Comme raconté dans mon message du 16 mai dernier (http://jybaventures.blogspot.com/2019/05/a-la-conquete-de-la-chine_16.html ), un éditeur chinois a acheté les droits de la série Missions Kimono pour la Chine (la série est traduite en chinois bien sûr).
Voici par exemple la couverture du tome 2, que je n'avais pas encore montrée :
Une chose m'inquiétait : la traduction des premiers albums est-elle bien faite et les expressions, tant aéronautiques que typiquement françaises, sont-elles bien retranscrites en mandarin ? A priori, oui. C'est l'éditeur chinois qui se charge de cette traduction, à partir des albums en français. Mais sait-on jamais...
Il se trouve que ma soeur, qui, en tant que professeur d'anglais ici en Bretagne, a joué un rôle d'intermédiaire dans mes discussions (en anglais) avec l'éditeur chinois et sa secrétaire en charge du dossier "Missions Kimono", m'a signalé qu'elle croise parfois une femme dont le mari est Chinois. Nous avons convenu que ce serait utile de faire lire, par ce dernier, mes trois albums "chinois" existant à ce jour. Après prise de contact, je me suis donc rendu chez lui. C'est alors qu'il m'a appris que - nous l'ignorions - non seulement il est professeur de chinois (pour des élèves français) mais qu'en plus, il lui est arrivé de faire des traductions de livres culturels en chinois, à partir de livres français (il m'a montré deux d'entre eux). Quel heureux hasard...

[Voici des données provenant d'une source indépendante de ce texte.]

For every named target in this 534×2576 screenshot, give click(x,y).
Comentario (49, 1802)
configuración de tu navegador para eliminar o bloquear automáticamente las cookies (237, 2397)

Verdict : il semble - ce monsieur n'a pas tout lu des trois albums Kimono en chinois, juste parcouru quelques pages de-ci, de-là - que, dans l'ensemble, les traductions soient bien faites et que les passages des textes purement aéronautiques soient à peu près bien rendus en chinois.
Avec toutefois quelques couacs...
Par exemple, dans le tome 1, à la fin de l'histoire courte Virus sur le Majunga, un avion Super Etendard apponte sur le porte-avions Clemenceau. L'officier d'appontage dirigeant la manoeuvre dit au pilote "C'est excellent, l'avion va se poser tout seul... comme une fleur...". L'expression familière "comme une fleur" est à prendre au sens figuré pour dire : facilement, sans encombres. Or, dans l'album en chinois, le traducteur a traduit fidèlement et au sens propre, avec l'idée subtile d'une jolie fleur (une vraie fleur), un peu comme si une fleur se posait sur le pont du porte-avions... Voici l'image, dans ses deux versions, l'une en français, l'autre en chinois :
Un phylactère dans le tome 2 m'inquiétait. L'album se situe en Afrique noire et il y est question de mercenaires et de trafiquants d'armes auxquels vont être confrontés les pilotes, héros de la BD. A Paris, un amiral, dans un bureau du ministère de la marine, fait un exposé et parle d'armes chinoises et libyennes importées clandestinement dans le pays où l'action va se dérouler. Mon questionnement, depuis le début de mes discussions avec l'éditeur chinois, était de savoir si la mention d'armes chinoises resterait dans l'album en chinois, dont voici un extrait (la bulle parlant des armes chinoises est dans la deuxième vignette de ce strip) :
Le professeur de chinois consulté par mes soins m'a affirmé que non : dans la bulle traduite, les fameuses armes chinoises sont devenues... japonaises...! En effet, il faut comprendre que la censure chinoise n'aurait jamais laissé passer la mention originelle...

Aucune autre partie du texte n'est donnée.